Social processes rarely if ever presented themselves in the garb of a supermaket displays where society could choose from its sheleves what was suitable to its mood under the contingences of the day. Changes that count came always in the wake of tumultuous rebellions against history, culture, and the whole nine-yards of traditions that would have allowed ancestors to rule from their graves. Few societies had the opportunity, if not the luxury, to choose their course of action beforehand and then went on to execute the maneuvers necessary to get them going on the chosen path. Most have faced the changes as they came their way, compelled by circumstances to act against their grinding oppressers, be societal, cultural, or otherwise. Intellectuals have played their part in these dramas. They'd prepared their societies to what was coming their ways and how to go about them. These, unlike intellectuals in the wretched lands of the Arabs, faced their societies with the truth of their circumstances and the dangers they'd be facing. They didn't coat their findings with false pretences or packaged their messages into unreadablke mumbo-jumbos slogans.
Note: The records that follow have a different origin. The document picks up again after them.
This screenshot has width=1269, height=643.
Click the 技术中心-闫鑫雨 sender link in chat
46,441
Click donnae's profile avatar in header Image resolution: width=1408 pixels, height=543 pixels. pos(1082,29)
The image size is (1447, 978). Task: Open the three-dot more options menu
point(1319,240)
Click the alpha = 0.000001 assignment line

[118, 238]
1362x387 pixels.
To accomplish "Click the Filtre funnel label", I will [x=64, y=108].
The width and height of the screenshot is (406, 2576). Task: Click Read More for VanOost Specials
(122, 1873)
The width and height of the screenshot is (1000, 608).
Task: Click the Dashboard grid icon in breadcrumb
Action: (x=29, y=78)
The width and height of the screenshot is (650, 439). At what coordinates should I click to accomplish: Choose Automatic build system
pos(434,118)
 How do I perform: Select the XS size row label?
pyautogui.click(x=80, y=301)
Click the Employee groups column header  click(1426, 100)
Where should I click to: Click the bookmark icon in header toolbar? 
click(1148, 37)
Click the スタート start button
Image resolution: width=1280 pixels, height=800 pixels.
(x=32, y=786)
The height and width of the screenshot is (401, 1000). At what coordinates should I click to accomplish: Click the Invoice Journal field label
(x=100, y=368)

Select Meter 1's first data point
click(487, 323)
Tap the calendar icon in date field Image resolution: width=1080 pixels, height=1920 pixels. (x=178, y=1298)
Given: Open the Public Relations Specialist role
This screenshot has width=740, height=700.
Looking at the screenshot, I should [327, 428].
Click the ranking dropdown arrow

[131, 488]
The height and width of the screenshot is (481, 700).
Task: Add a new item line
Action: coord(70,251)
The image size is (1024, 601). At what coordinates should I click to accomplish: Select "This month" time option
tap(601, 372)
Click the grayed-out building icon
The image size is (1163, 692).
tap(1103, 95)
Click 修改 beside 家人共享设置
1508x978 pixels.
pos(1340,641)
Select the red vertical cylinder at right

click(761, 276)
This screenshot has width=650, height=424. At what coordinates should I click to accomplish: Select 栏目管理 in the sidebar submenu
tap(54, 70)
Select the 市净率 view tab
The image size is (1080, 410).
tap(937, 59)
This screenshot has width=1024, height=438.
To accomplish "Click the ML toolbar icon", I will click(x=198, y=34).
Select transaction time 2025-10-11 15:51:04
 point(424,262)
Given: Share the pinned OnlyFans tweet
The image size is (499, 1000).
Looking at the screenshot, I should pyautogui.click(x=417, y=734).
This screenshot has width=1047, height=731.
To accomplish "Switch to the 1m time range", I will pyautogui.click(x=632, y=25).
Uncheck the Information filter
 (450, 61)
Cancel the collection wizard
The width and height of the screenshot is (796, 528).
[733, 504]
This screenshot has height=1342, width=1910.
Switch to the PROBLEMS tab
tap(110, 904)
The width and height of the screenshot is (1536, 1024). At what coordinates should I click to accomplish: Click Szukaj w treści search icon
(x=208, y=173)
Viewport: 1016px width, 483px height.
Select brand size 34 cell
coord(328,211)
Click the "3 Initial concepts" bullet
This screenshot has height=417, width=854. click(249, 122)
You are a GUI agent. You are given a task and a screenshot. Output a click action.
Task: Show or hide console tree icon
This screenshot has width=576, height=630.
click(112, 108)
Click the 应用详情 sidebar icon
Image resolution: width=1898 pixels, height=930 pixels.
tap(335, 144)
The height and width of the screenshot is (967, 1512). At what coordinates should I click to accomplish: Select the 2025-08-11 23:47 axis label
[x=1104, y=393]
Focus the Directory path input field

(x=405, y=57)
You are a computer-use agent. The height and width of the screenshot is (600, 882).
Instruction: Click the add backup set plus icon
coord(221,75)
If truth to be told most of the Arab intellectuals have forfeited their roles, way before they even had started in soaking themselves in the ways and means of near-dead culture in the hope of reviving it and thus have bypassed terribly over the tools of reason and its alleyways and byways. A continuous sing-song pontificating about the glorious past and the ancestors' exceptionalism has without doubt put them on the side of history's dark abarrations rather than on the part of solution seekers. They've become truly part of the problem, by never looking for made some societies succssful while others remained mere flups. Truthfulness to culture or cultural authenticity has run them into entrapment into the so-called ancestors'supposed universals. These kind of intellectuals have to be fought, by all means, just like any other social pathologies, to uncover the guff underlying their unctuous yet deceptive screeds. After dusting off the patina of modernistic methods and thoughts, these intellectuals and their products have very little secular left in them. They have converged perhaps unwittingly with their nemesis, the beared-turbaned-bunch, in the sense both sides in their nostrums have sounded like a broken-record with futile panaceas privy of any realsitic hopes
The plunders of intellectuals could also be found in the way of history writing. To the extent that in some of these countries the gist of history, and thus the essence of the countries themselves, would get lost in the act of writing it. That;s because the writers' committments before hand to certain positions, their ideological lenses, have blurred their visions and mental perceptions, acting eventually in the manner of the mythical fog of the battlefields; wherein many of the details got portrayed with shaded colors preferred by the powers that be and thus have deemed worthy of their nations collective memories. Real or presumed events got jumbled together in the mayhem of the past. What comes out is a pastiche which doesn't separate events from narratives, and mixes those who acted in good faith with those who pretended they were acting. Actors and impostors become hard to tell apart. In such narratives what truly had taken place takes a second rank to what had trickled down through the narrators' grapevines. As deeds get mingled with intentions, chroniclers's perception becomes difficult to tell apart from the events themselves. The melange that survives the mayhem of events would be as far from what Napoleon had once quibbed: "History is the version of past events that people have decided to agree upon," as the presumed past glories to present blunders. The squabbles about which version was closer to the truth, most of the time, leaves no room for asking what had been missed. Without an account for the missed opportunities and failed expectations history becomes Aristotle's discrete events without the links and connections that gave continuity an led from one evant to the next. In this way history becomes an incessant drone of singsongs about feats or fallen heroes, and forgotten villains, more than a sober tracking of the nation's ups and downs and the lessons to be learned from them.